An all-star international team has reaped a rich bounty of new ice and mixed climbs in the Canadian Rockies during a nine-day trip to the remote Icefall Brook area. Audrey Gariepy, Caroline George, Jen Olson, Ines Papert, and Jon Walsh bagged 10 probable new routes in a nine-day trip, ranging from 60 to 600 meters, and from WI5 to M12.
The team helicoptered to Icefall Brook, just south of the Lyell Icefield in British Columbia, and camped a short distance below the climbs. At least 10 climbs had already been done in the area, mostly by Dave Thomson and Dave Chase, but dozens more possibilities awaited.

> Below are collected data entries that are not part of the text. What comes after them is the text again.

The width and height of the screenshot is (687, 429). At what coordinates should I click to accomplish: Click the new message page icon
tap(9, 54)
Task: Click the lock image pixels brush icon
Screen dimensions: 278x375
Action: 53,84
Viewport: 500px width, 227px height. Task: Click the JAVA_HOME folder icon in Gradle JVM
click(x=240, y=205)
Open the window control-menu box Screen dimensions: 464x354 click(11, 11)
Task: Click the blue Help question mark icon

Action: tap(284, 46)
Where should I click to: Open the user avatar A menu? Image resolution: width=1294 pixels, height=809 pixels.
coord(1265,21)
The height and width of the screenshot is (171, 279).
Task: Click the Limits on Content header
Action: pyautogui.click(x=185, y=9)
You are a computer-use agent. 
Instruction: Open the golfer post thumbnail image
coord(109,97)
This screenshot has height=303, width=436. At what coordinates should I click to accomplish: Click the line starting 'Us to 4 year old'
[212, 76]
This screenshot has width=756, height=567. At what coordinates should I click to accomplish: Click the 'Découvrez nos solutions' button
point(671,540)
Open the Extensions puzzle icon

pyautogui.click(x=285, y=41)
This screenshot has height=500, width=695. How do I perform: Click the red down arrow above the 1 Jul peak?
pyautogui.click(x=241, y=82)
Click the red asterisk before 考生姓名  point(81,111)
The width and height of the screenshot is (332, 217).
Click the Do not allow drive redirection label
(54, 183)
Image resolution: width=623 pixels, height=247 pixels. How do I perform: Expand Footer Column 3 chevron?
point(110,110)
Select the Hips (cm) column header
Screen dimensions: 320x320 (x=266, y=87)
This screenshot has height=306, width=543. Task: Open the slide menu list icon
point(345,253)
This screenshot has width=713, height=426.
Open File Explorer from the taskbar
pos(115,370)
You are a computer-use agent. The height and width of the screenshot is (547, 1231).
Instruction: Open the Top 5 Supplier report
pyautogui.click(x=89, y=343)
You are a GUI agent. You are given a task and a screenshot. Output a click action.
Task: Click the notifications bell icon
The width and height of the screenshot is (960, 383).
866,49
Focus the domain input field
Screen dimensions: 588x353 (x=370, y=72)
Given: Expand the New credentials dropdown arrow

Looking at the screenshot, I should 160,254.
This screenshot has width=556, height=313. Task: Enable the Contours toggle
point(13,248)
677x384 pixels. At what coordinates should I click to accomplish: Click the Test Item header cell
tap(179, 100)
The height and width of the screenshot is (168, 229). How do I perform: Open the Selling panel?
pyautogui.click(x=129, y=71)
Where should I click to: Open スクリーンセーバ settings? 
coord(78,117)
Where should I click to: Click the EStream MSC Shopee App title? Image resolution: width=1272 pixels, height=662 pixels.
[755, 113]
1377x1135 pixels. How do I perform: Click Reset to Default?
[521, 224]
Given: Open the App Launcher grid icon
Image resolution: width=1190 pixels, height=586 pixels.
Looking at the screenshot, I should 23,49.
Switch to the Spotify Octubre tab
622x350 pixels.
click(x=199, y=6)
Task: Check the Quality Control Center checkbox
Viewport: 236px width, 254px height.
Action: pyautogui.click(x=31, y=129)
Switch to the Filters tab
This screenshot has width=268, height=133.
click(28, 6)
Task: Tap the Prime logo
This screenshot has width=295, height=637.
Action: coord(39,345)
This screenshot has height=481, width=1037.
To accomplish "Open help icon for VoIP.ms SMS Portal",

“Beautiful limestone walls [rise] hundreds of meters around this pear-shaped canyon, and dozens of waterfalls seep through the highly featured stone,” Walsh wrote in a report on Gravsports-ice.com. “Many of the routes in the canyon wouldn’t be safe to do with elevated [avalanche] hazards or direct sun, but generally unsettled weather and minimal new snow were the factors we needed.”
Among the big scores, the team climbed five routes WI5+ or harder, including the sustained 170-meter Fossen Falls (WI6, Gariepy-Papert-Walsh) and the wild Supernatural B.C. (600m, WI6 M7, Olson-Walsh), on which 250 meters of WI3 ice led to an 80-meter WI6 pillar, followed by a WI4 chimney, an M7 traverse, a thin pitch of WI4+ R, and a final 100 meters of ice steepening to WI6.
For sheer difficulty, the highlight was Ines Papert’s Into the Wild (M12 WI5). After climbing the existing route Ice Palace to a belay in the back of a cave, the route climbs a short pillar to a 40-meter bolted roof traverse. Another 60 meters of WI5 leads to hole where the ice emerges. Papert bolted the crux pitch on lead. “At one point you actually have to climb down, but you’re still horizontal and you don’t know whether to go feet-first or head-firstat least I didn’t,” Walsh said.